So you want to retrofit a building.  Everything is in place, the ROI calculations, the press for promoting your green building, possibly higher SF Lease Rates because of the Green Building, plus you’ll be saving money from it, less green house gases, less dependence on fossil fuel, etc.  The one thing missing, no matter how much it makes sense, the financing.   Excellent article in the NY Times, Tax Plan to Turn Old Buildings ‘Green’ Finds Favor, explaining the current model which would be in the form of bonds sold to investors.  “The consortium was put together by the Carbon War Room, a nonprofit environmental group based in Washington set up by Richard Branson, the British entrepreneur”, what doesn’t this guy do.

As excerpted from the Article:

Short-term loans provided by Barclays Capital will be used to pay for the upgrades. Contractors will offer a warranty that the utility savings they have promised will actually materialize, and an insurance underwriter, Energi, of Peabody, Mass., will back up that warranty. Those insurance contracts, in turn, will be backed by Hannover Re, one of the world’s largest reinsurance companies.

* [PROBLEM]
Continue the passage on financing green retrofits of older buildings, picking up directly after its final sentence.

* [RAW RECORDS]

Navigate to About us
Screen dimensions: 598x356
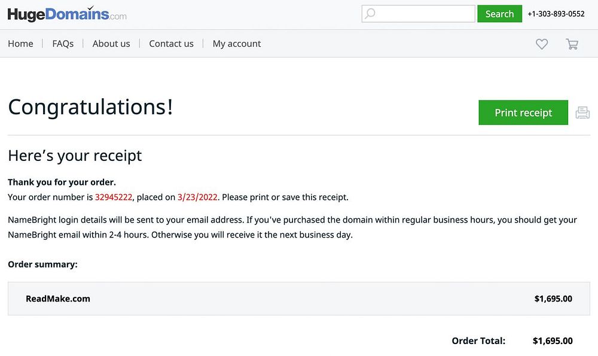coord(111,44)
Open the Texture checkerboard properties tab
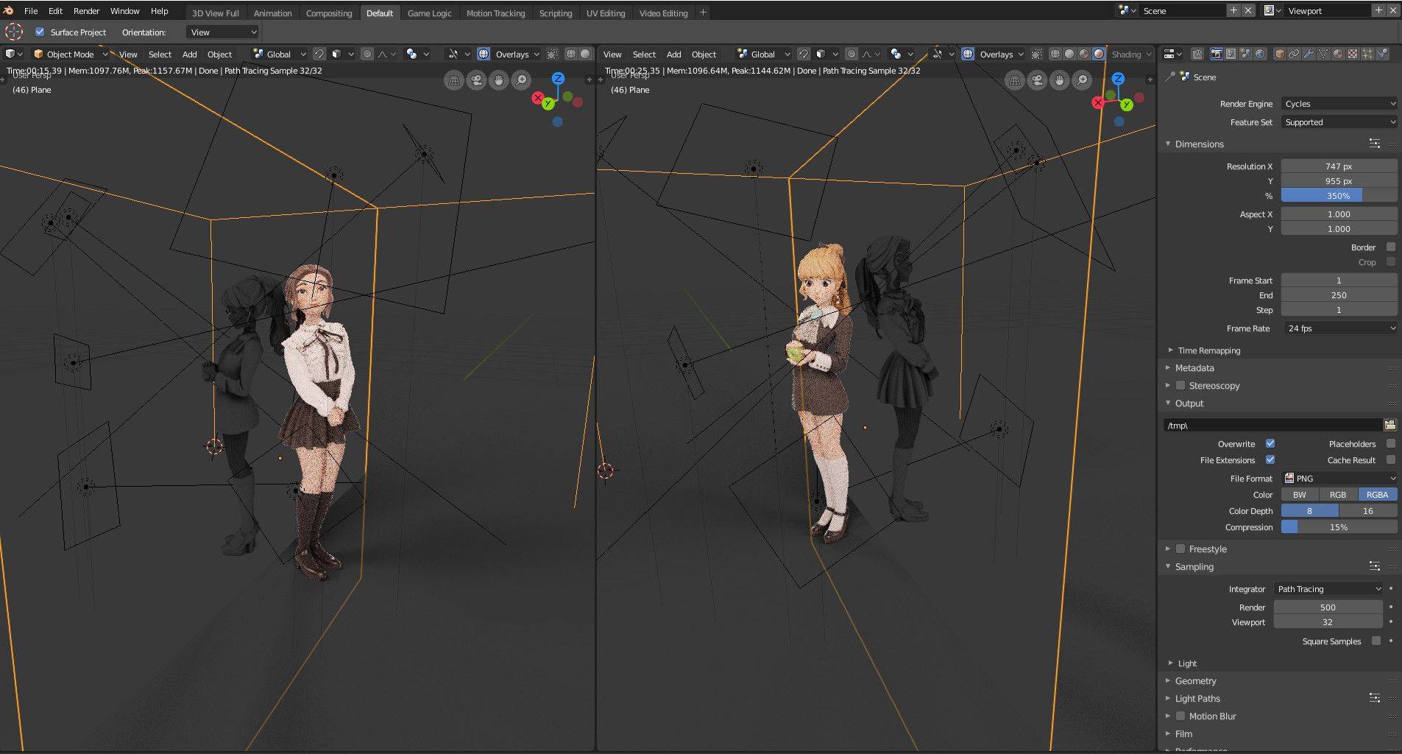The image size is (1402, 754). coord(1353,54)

* * *

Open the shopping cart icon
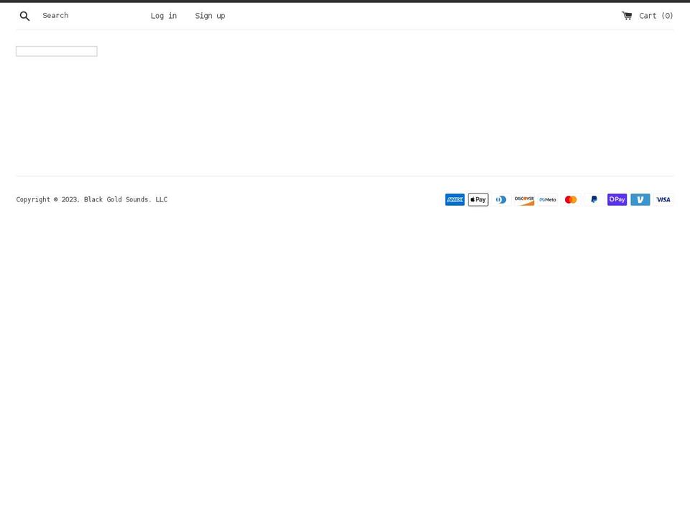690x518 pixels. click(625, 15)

* [THE OUTPUT]
As projects are completed, the upgrade loans, typically carrying interest rates of 7 percent, will be bundled into long-term bonds resembling those routinely issued by governmental taxing districts. Barclays will market the bonds. Retirement funds have expressed interest in buying these bonds, which will be repaid by tax surcharges on each property that undergoes a retrofit.

This all is just starting to make too much sense.